Filter the entries for the word "agent". Copy each line in which it occurs.
◆ ◆ ◆ ◆
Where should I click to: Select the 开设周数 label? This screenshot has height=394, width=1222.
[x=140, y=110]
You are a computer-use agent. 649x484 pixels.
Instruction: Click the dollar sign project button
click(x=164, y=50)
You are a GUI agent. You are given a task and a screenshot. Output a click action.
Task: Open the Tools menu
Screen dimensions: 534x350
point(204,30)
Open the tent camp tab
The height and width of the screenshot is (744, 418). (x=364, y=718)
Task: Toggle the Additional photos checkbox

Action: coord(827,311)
◆ ◆ ◆ ◆
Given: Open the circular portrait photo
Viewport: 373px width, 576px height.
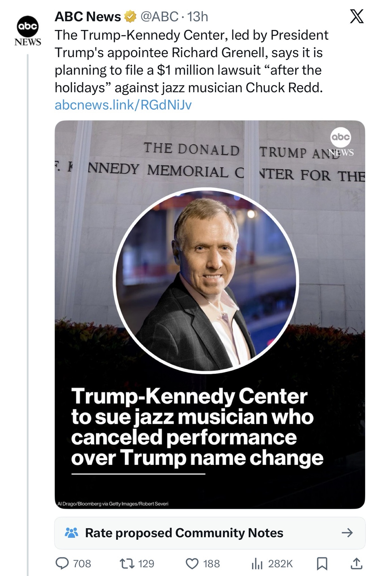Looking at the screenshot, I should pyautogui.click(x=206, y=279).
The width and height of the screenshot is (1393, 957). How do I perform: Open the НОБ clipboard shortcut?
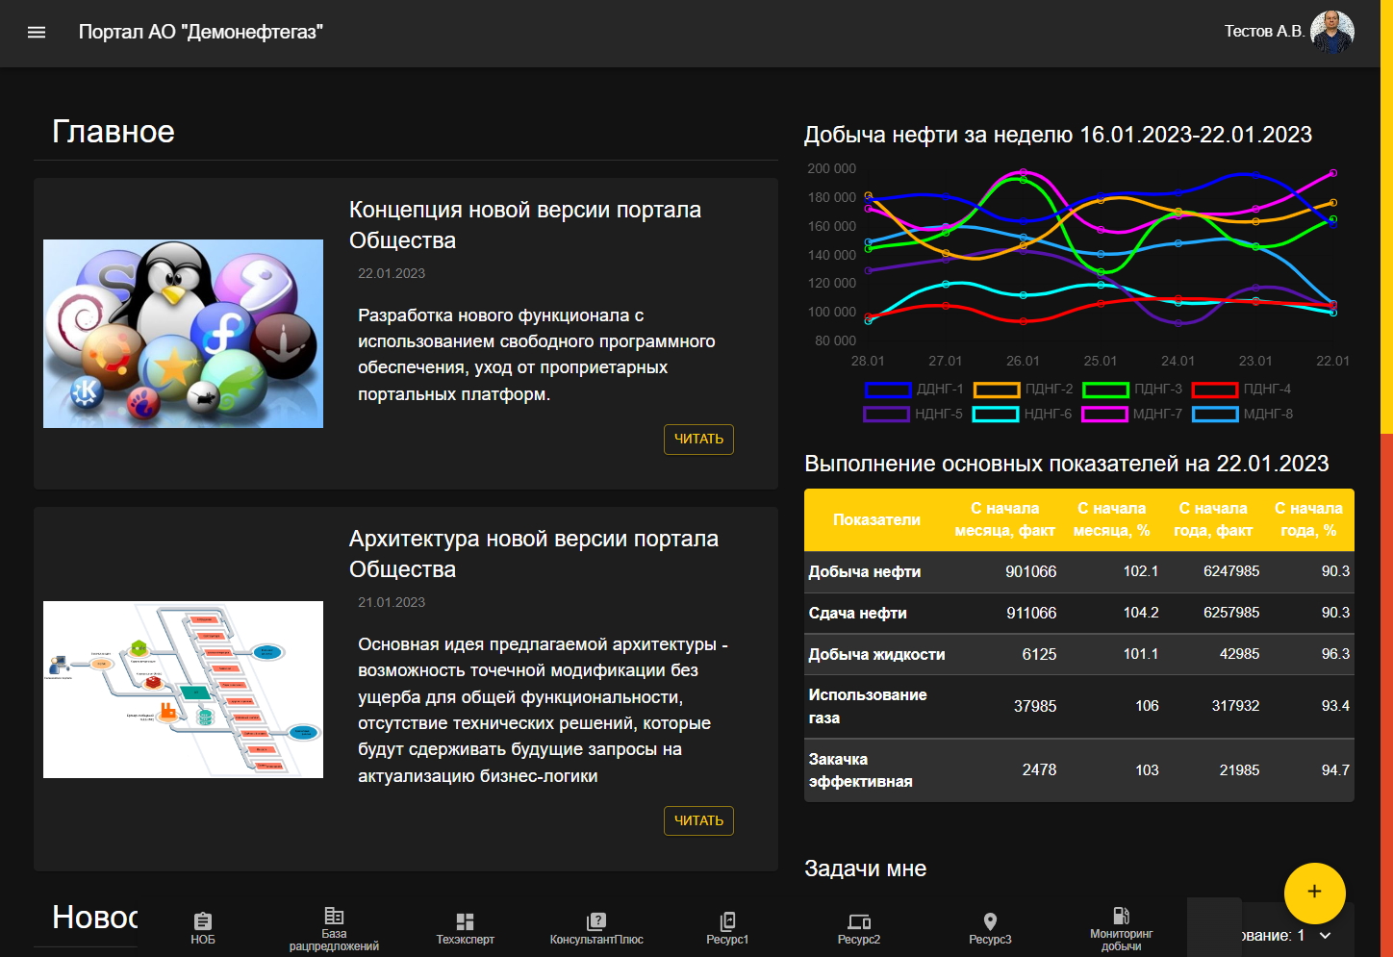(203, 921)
◆ ◆ ◆ ◆
Answer space:
You are a computer-use agent. 649x484 pixels.
You are a GUI agent. You are given a task and a screenshot. Output a click action.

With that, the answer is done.